[Records provided start]

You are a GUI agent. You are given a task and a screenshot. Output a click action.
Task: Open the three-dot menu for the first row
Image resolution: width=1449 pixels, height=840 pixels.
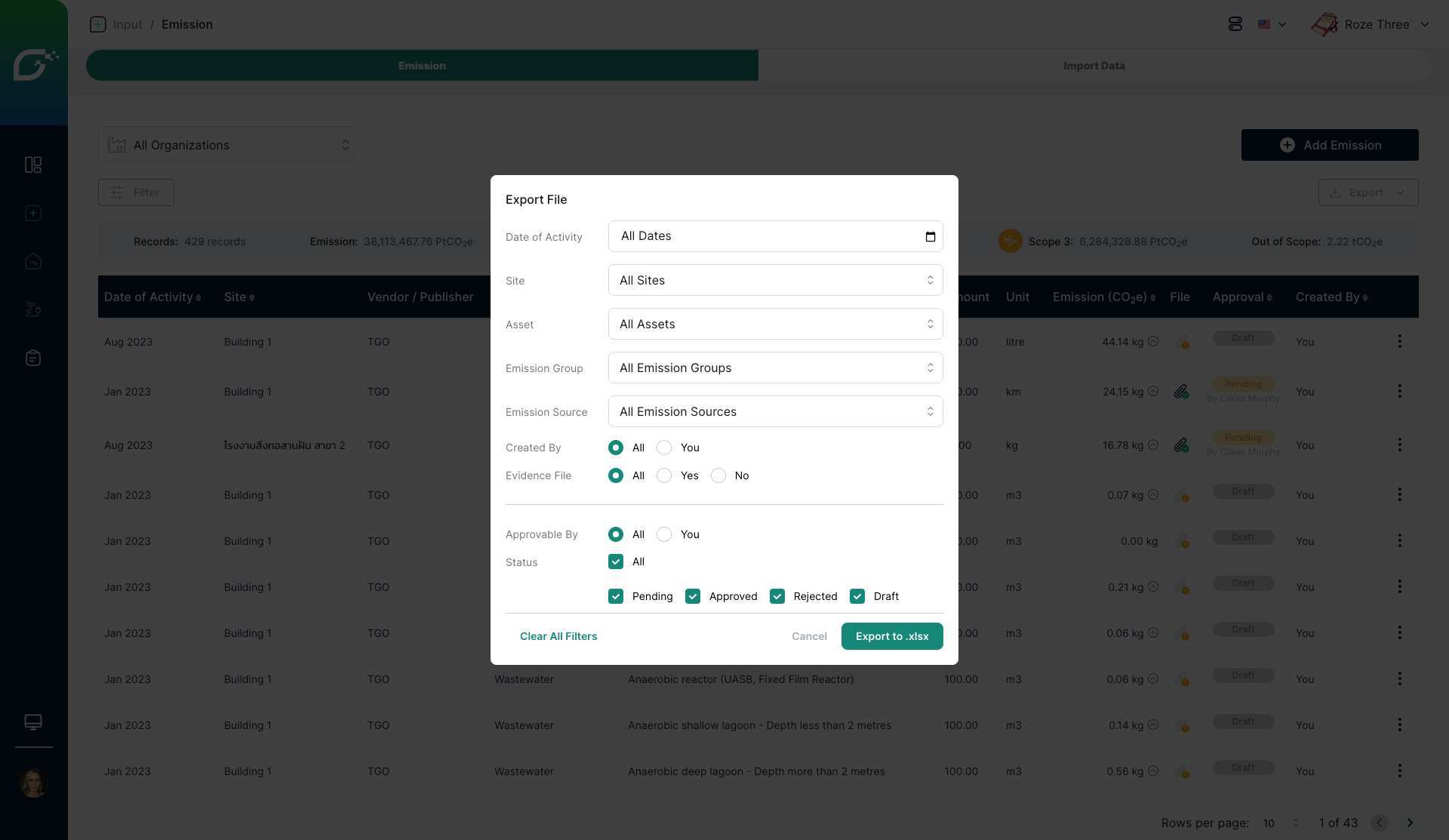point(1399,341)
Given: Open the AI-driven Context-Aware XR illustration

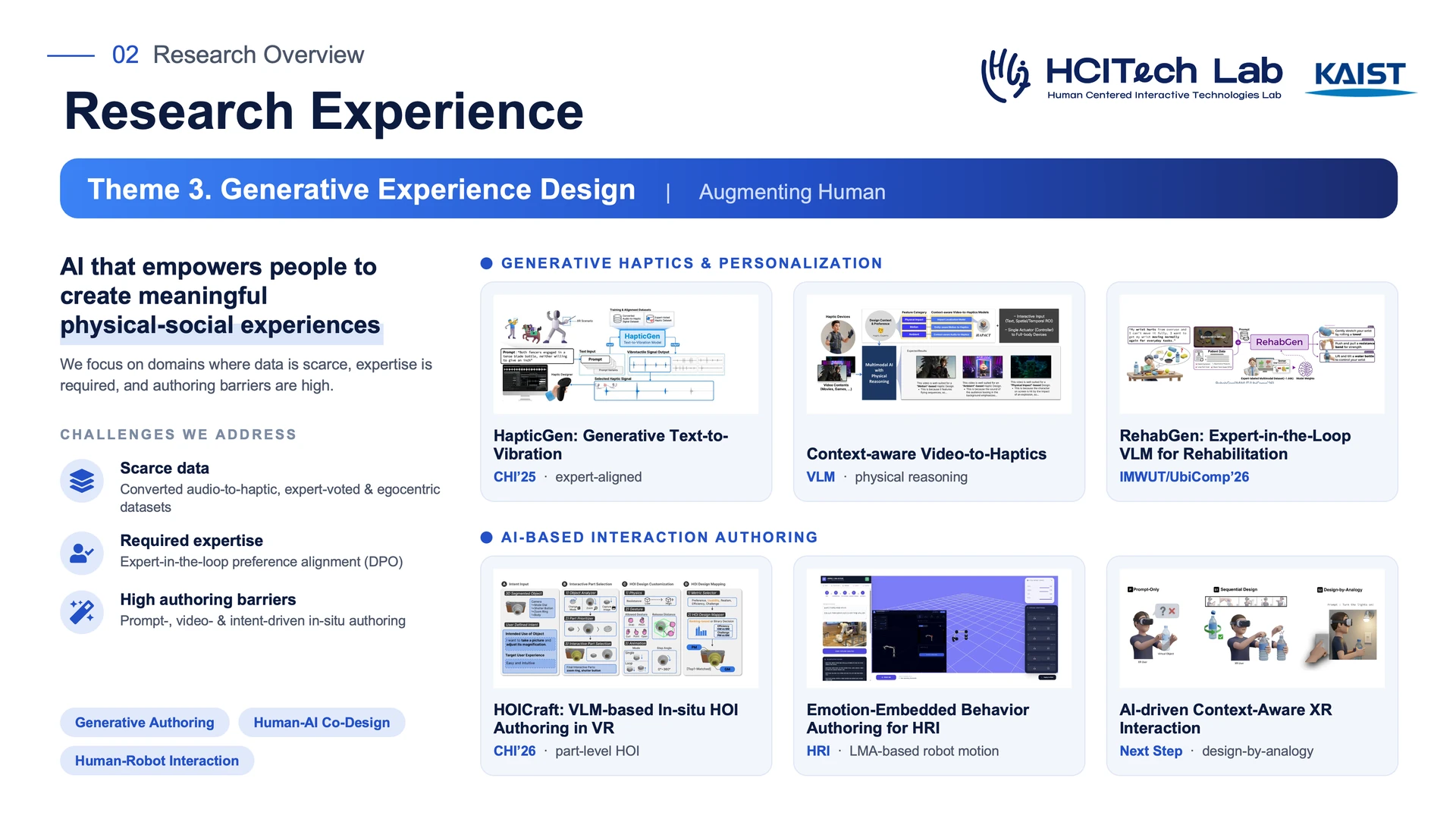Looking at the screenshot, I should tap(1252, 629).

[Records provided end]

§ **Task statement**
Reproduce the entries above verbatim, omitting the pictures.

§ **Result**
You are a GUI agent. You are given a task and a screenshot. Output a click action.
Task: Open the three-dot menu for the first row
Image resolution: width=1449 pixels, height=840 pixels.
point(1399,341)
Given: Open the AI-driven Context-Aware XR illustration

Looking at the screenshot, I should tap(1252, 629).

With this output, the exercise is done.